▶ **SELECTED TEXT**:
————
My honest advice is to say no. If I could go back and do it over, I would have turned down the invitation to the team track at age 5. I am not kidding.
I concur.
I’ve actually had this conversation in person with two people whose children where around 4/5 and they were considering team track. One of them was my DDs occupational therapist, so she was seeing the physical impact in front of her.
If I could go back in time, I would have forced her to stick out more sports in the hope of finding something less… overall damaging. I declined her team invite at 5 and took her to pre team at another gym because I didn’t think a 5 year old should have the pressure of needing to be perfect.
And it is always about chasing a perfection that doesn’t exist. Anything your kid does well, they could be doing it better. If they do it REALLY well, time to add on the next building block. There is just a constant pressure to keep doing bigger and bigger things.
Yes, most high level competitive sports take up a ton of time and a ton of money, but not many sports have 7 year olds doing more hours than a part time job.
I’m always at the gym with my daughter, I work the front desk there during the hours she’s there most days a week - we live too far away for me to leave and she has a medical condition where if she got hurt, I really need to be there immediately. We literally never see my husband. If we had other kids, this wouldn’t be doable at all.
I keep a list of orthopedists that treat different body parts and understand gymnastics handy, because we need to see them all the damn time. Her 11 year old friend has 3 back fractures (in level 4 so she was not high level) and has spent the last 16 months in a back brace. She’s just been cleared to start handstands and slowly bending over to reach her toes.
But… my daughter loves it. She’s a perfectionist and likes rules and order, so this gives her everything she wants. She likes to take risks and she’s rewarded by getting to do bigger skills. She’s happy to spend hours and hours in the gym and wishes I would just home school her so she could be there even more. She’s never loved anything more and her excitement yesterday about doing multiple giants into dismount by herself melted my bad day away. She loves her coaches and this gym is her safe space.
I could never take it away now - but I wish I had tried even harder to find her something else she loves when I had the chance.
————
▶ **REQUIREMENT 1**: Output the gymnastics post's text from "I’ve actually had" to "and bigger things.".
▶ **REQUIREMENT 2**: In the gymnastics post, what job does the writer do at the gym while the daughter is there?

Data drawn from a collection
————
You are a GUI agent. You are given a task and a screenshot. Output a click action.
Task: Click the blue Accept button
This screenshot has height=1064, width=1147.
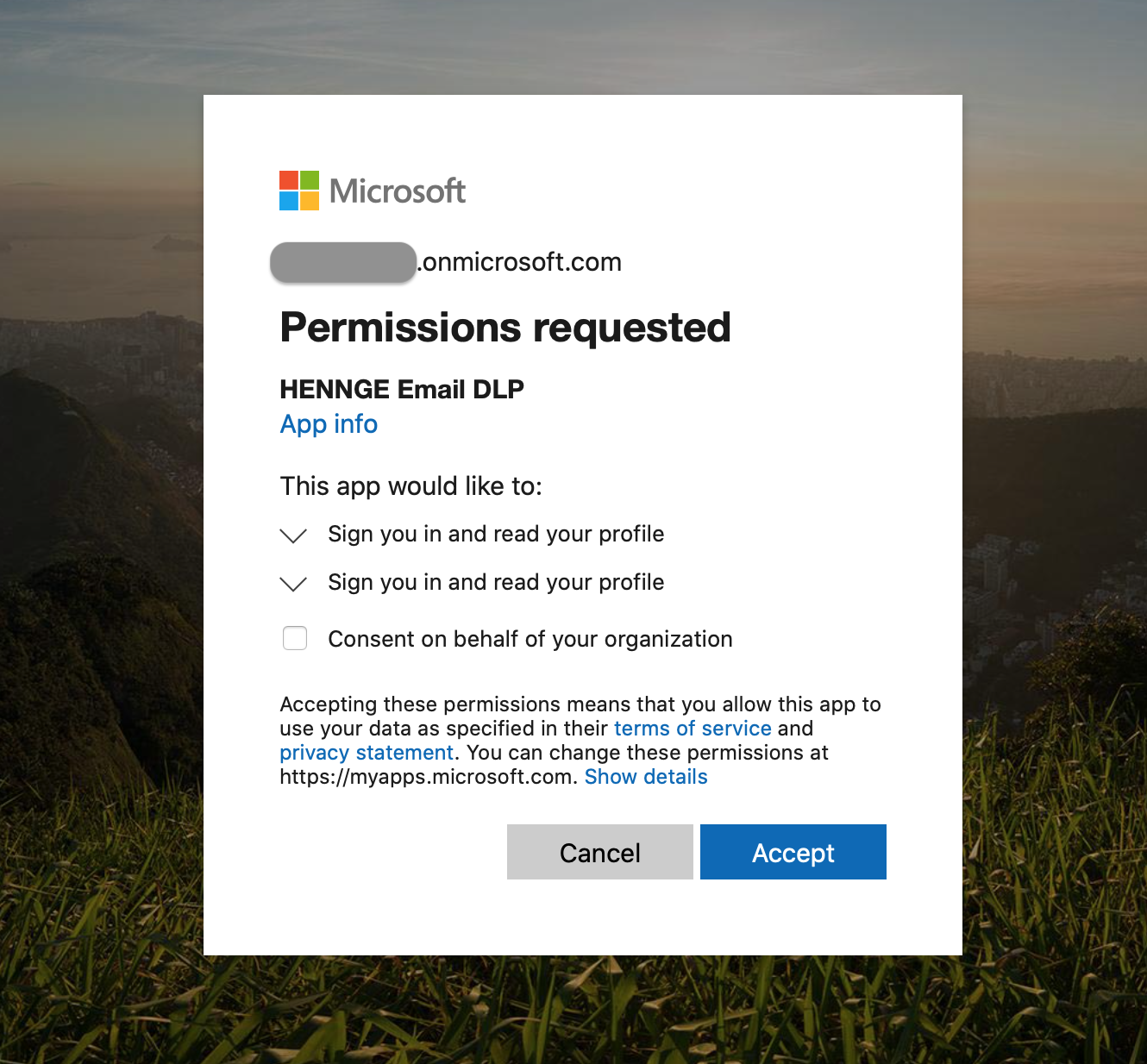coord(793,852)
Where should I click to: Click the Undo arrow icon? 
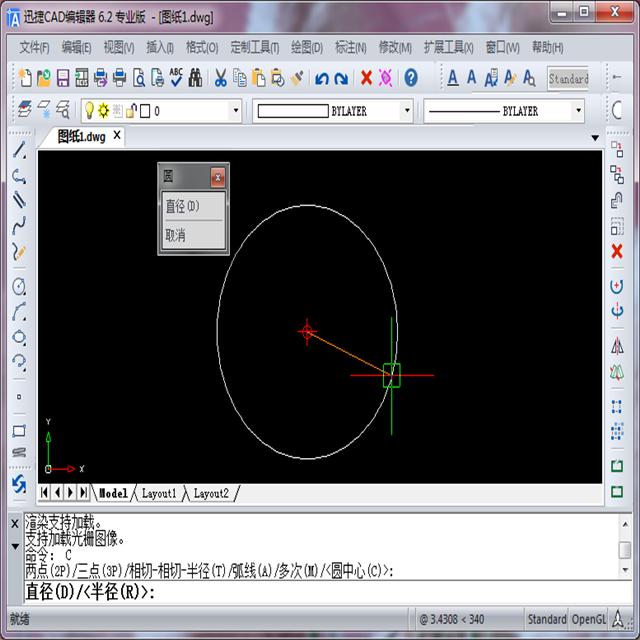[322, 78]
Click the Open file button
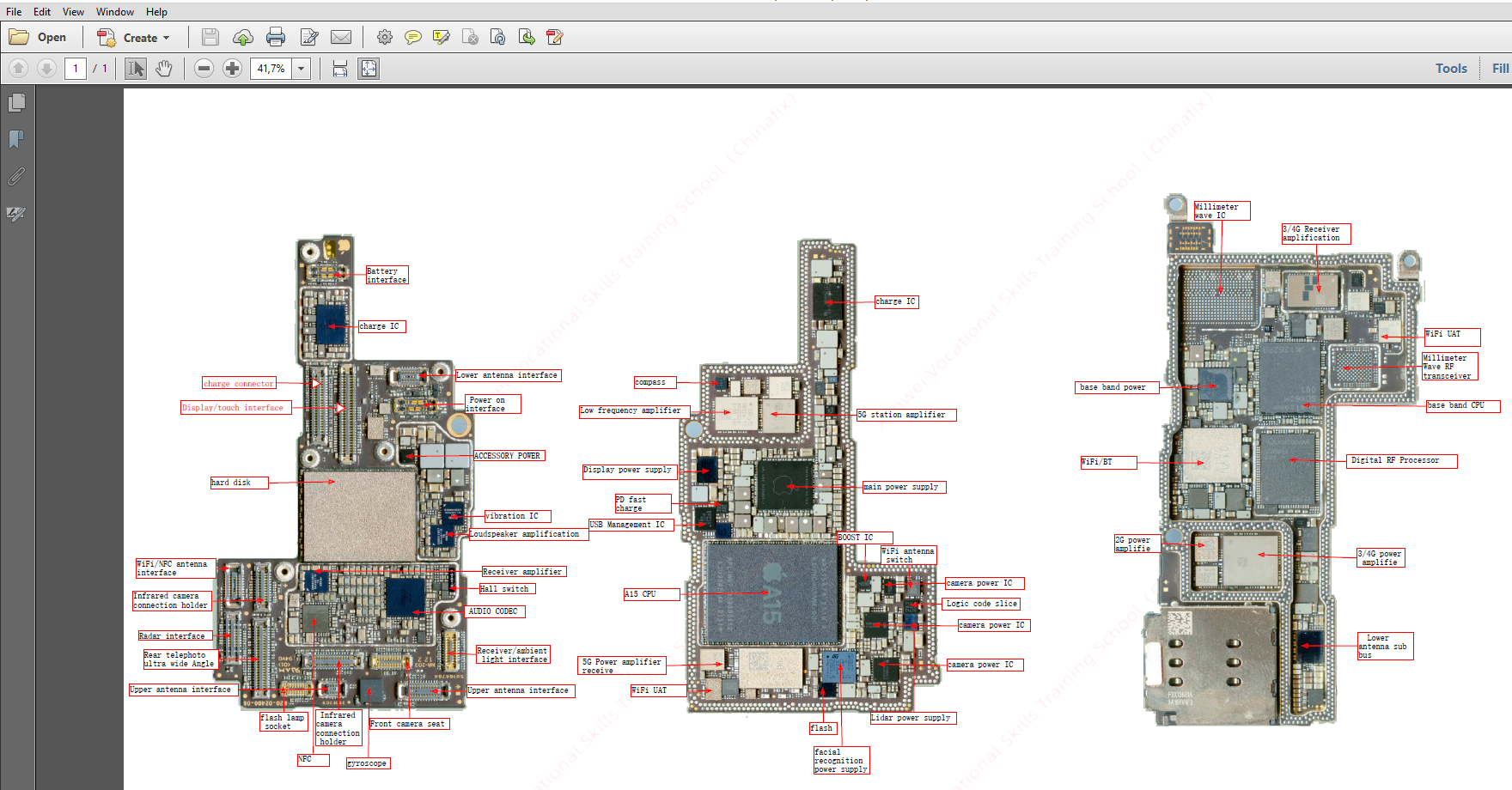1512x790 pixels. (39, 38)
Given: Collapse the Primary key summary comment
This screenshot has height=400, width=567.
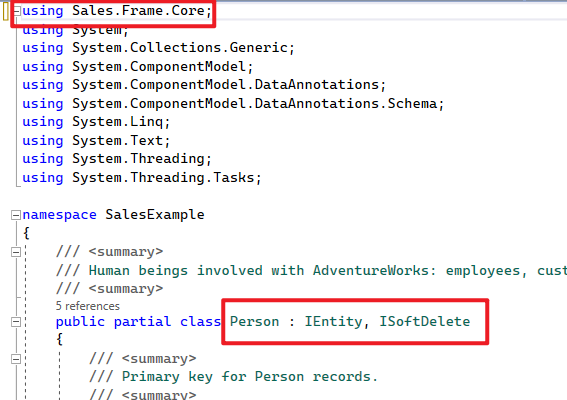Looking at the screenshot, I should [x=16, y=359].
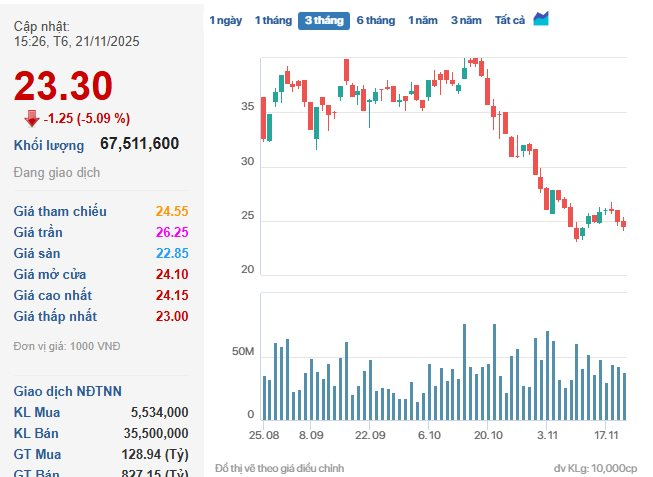Click the current price 23.30
Viewport: 653px width, 477px height.
click(63, 87)
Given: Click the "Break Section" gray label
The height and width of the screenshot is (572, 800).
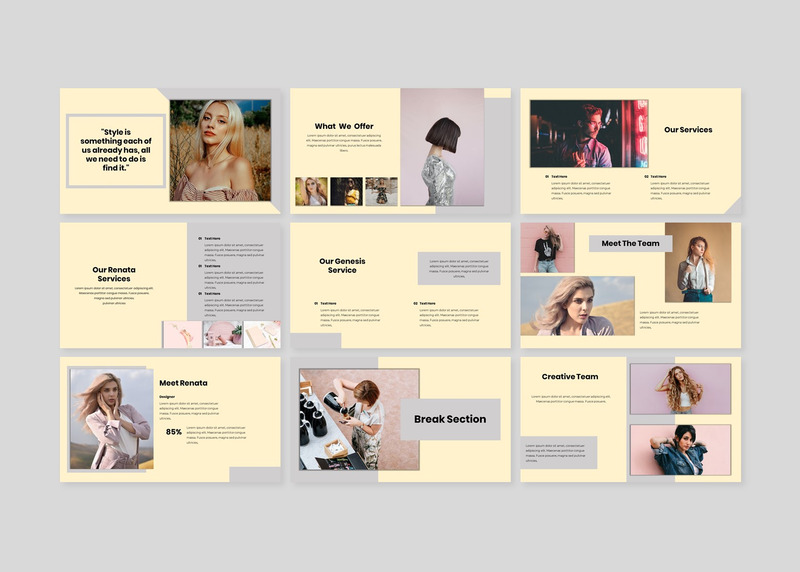Looking at the screenshot, I should point(450,419).
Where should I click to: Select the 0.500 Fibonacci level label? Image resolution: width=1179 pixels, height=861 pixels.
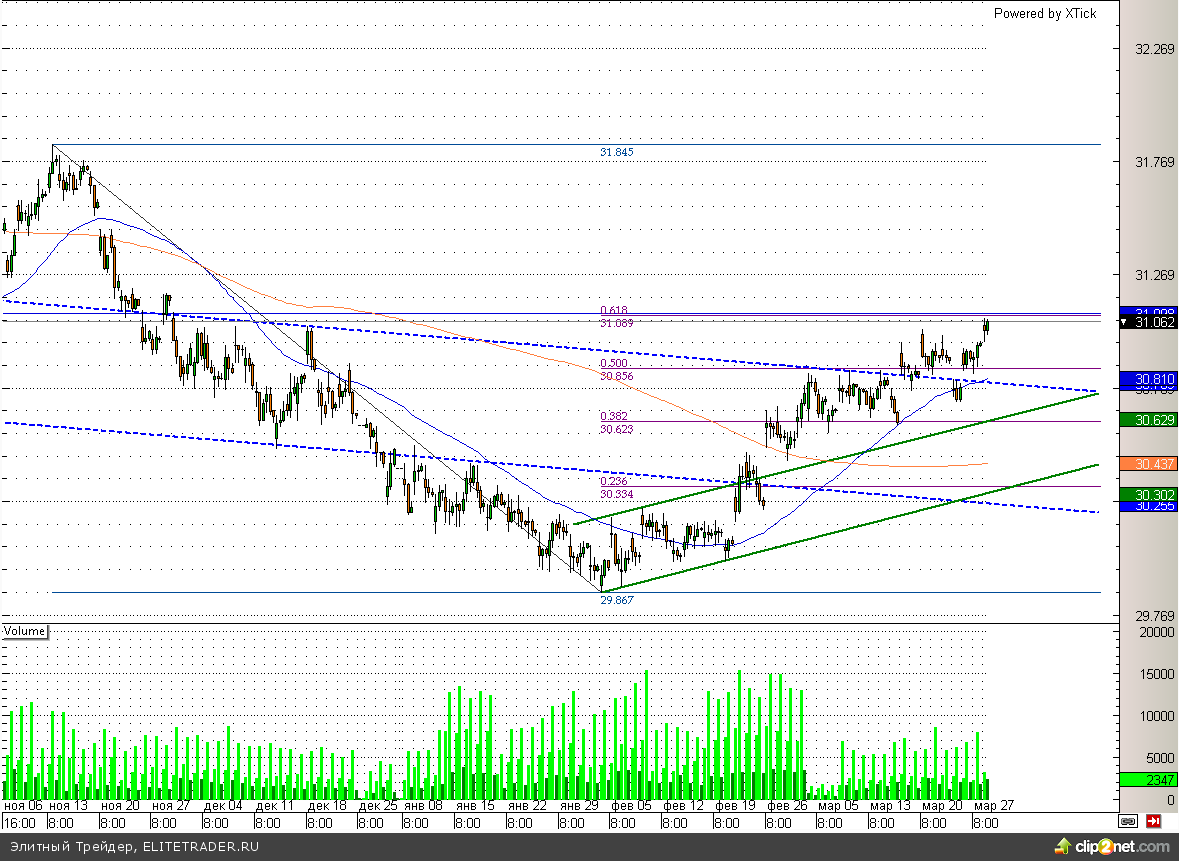click(x=614, y=364)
————
▶ **YOUR SOLUTION 1**:
I’ve actually had this conversation in person with two people whose children where around 4/5 and they were considering team track. One of them was my DDs occupational therapist, so she was seeing the physical impact in front of her.
If I could go back in time, I would have forced her to stick out more sports in the hope of finding something less… overall damaging. I declined her team invite at 5 and took her to pre team at another gym because I didn’t think a 5 year old should have the pressure of needing to be perfect.
And it is always about chasing a perfection that doesn’t exist. Anything your kid does well, they could be doing it better. If they do it REALLY well, time to add on the next building block. There is just a constant pressure to keep doing bigger and bigger things.

▶ **YOUR SOLUTION 2**: The writer works the front desk.